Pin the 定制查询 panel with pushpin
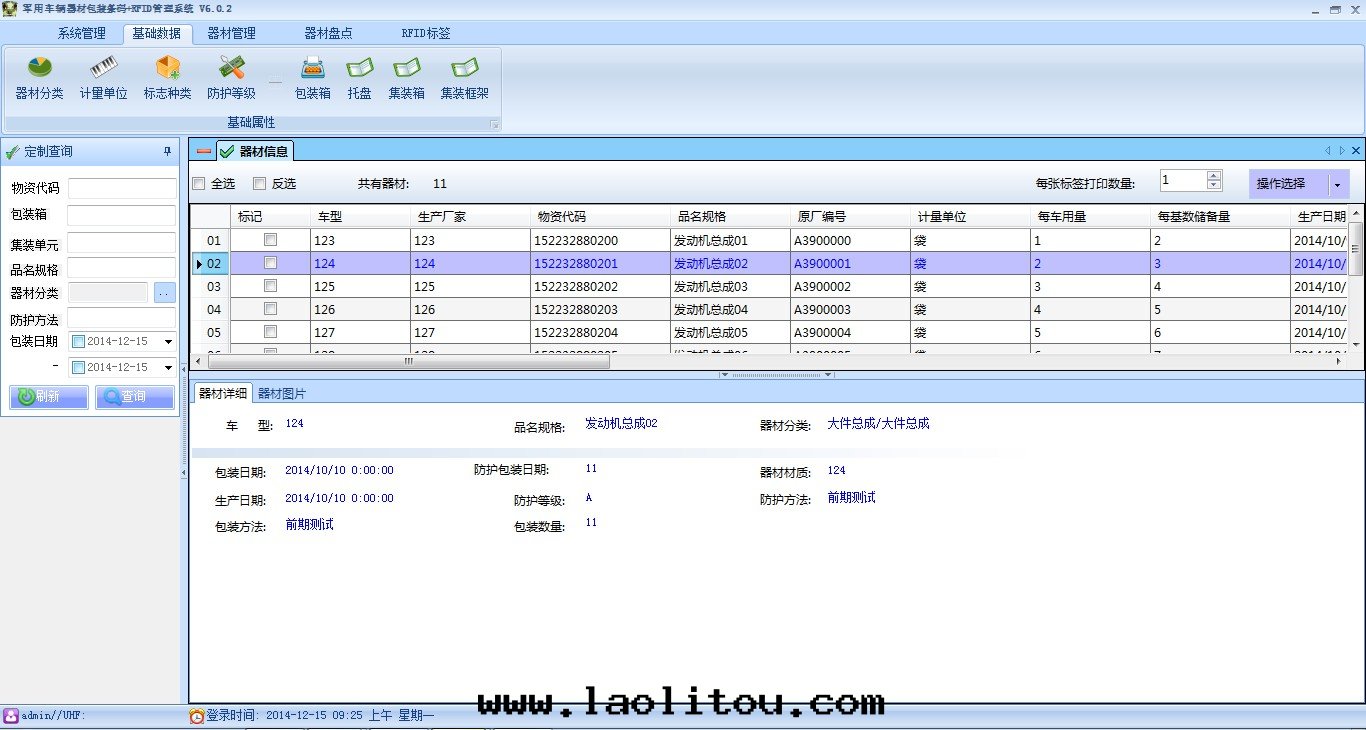The height and width of the screenshot is (730, 1366). [x=167, y=152]
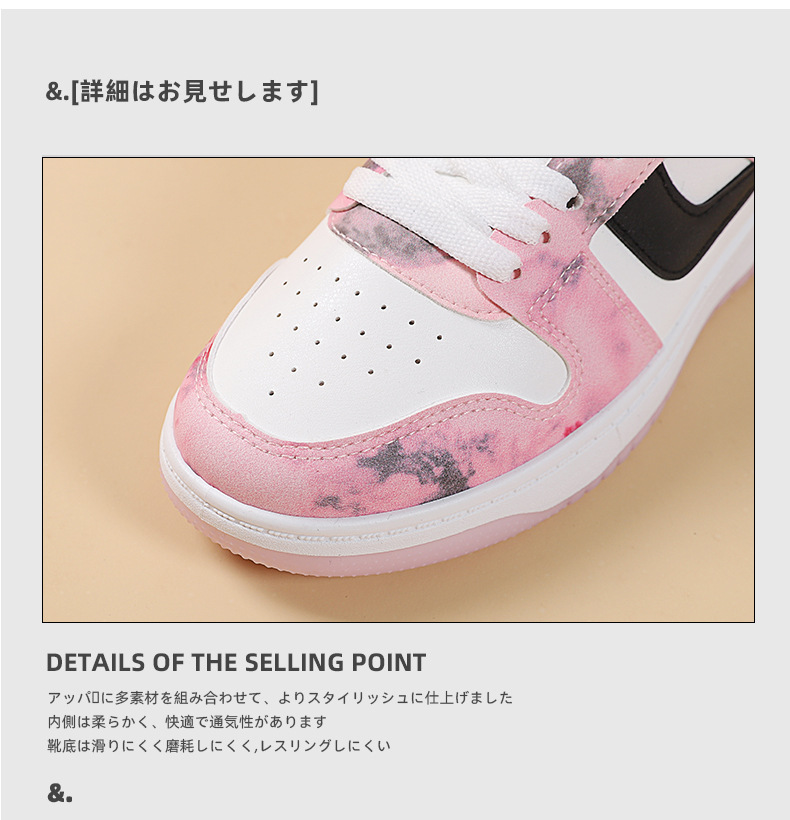Click the ampersand before 詳細はお見せします
This screenshot has height=820, width=790.
(x=54, y=92)
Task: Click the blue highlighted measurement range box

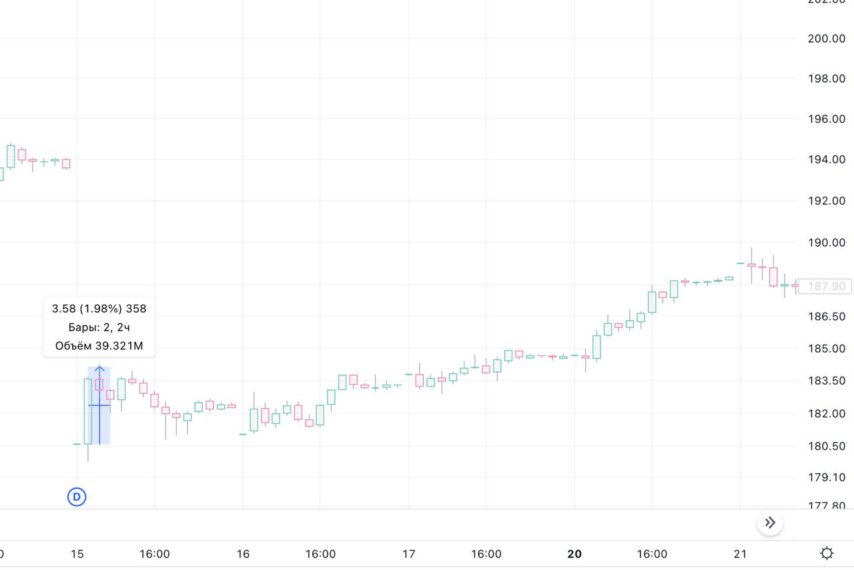Action: pyautogui.click(x=99, y=405)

# # # # #

What you need to do
Word for word, print all of the data; skip the pictures.

Solution for this task
Pin the 定制查询 panel with pushpin
The height and width of the screenshot is (730, 1366). [x=167, y=152]
Click the ampersand before 詳細はお見せします
This screenshot has height=820, width=790.
(x=54, y=92)
Task: Click the blue highlighted measurement range box

Action: pyautogui.click(x=99, y=405)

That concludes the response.